**** INPUT DATA

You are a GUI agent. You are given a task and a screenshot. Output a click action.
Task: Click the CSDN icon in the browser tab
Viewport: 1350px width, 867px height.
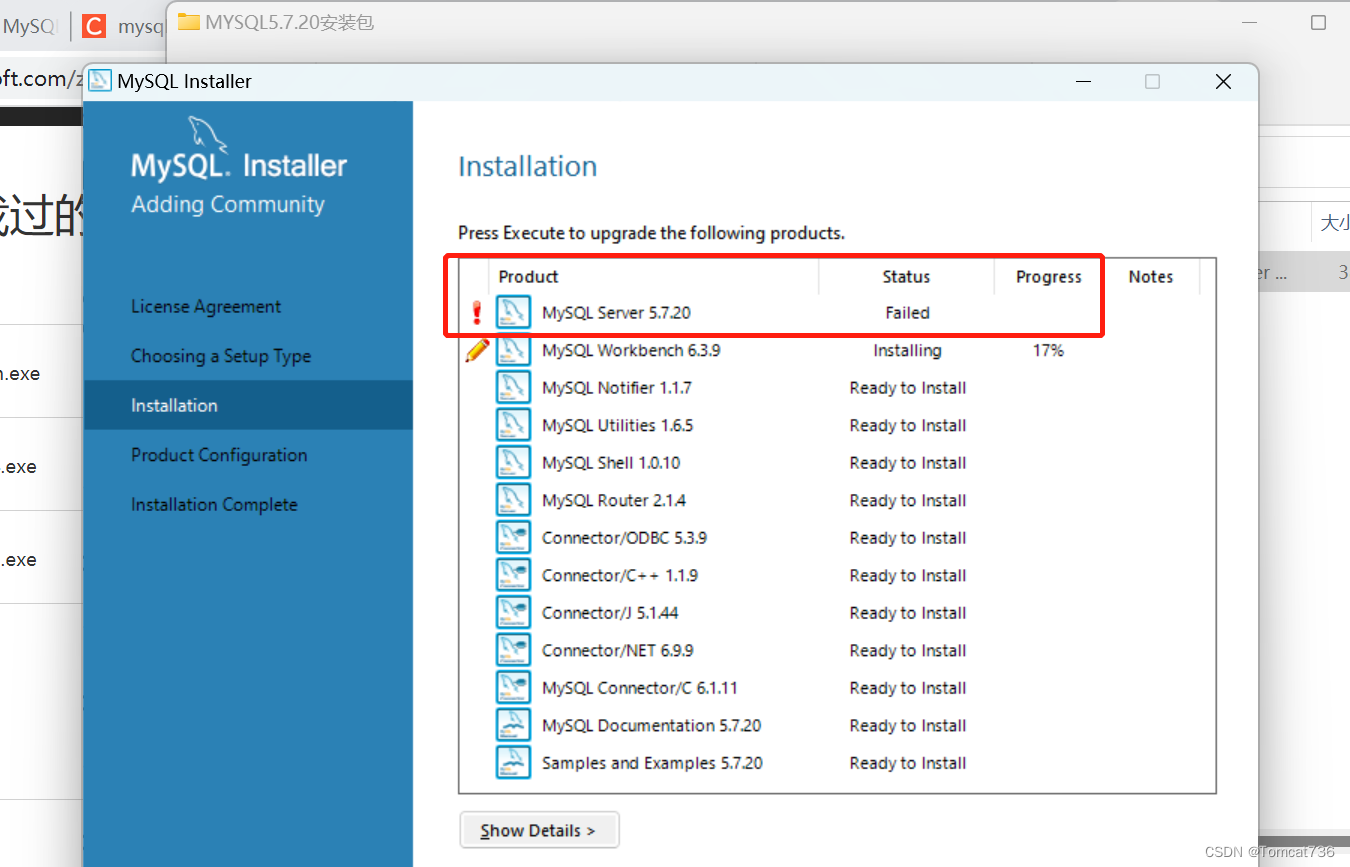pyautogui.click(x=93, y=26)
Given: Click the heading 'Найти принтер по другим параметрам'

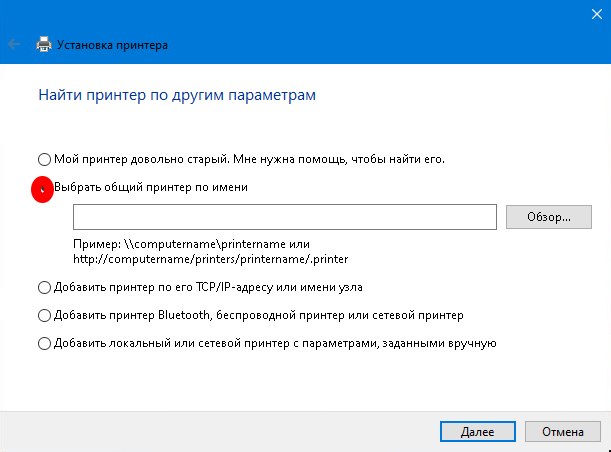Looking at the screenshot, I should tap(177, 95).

********

→ EXERCISE DETAILS
From the first line to the last, repeat the records exactly and skip the pictures.

→ ANSWER TO THE EXERCISE
You are a GUI agent. You are given a task and a screenshot. Output a click action.
Task: Click the CSDN icon in the browser tab
Viewport: 1350px width, 867px height.
pyautogui.click(x=93, y=26)
Given: Click the heading 'Найти принтер по другим параметрам'

Looking at the screenshot, I should tap(177, 95).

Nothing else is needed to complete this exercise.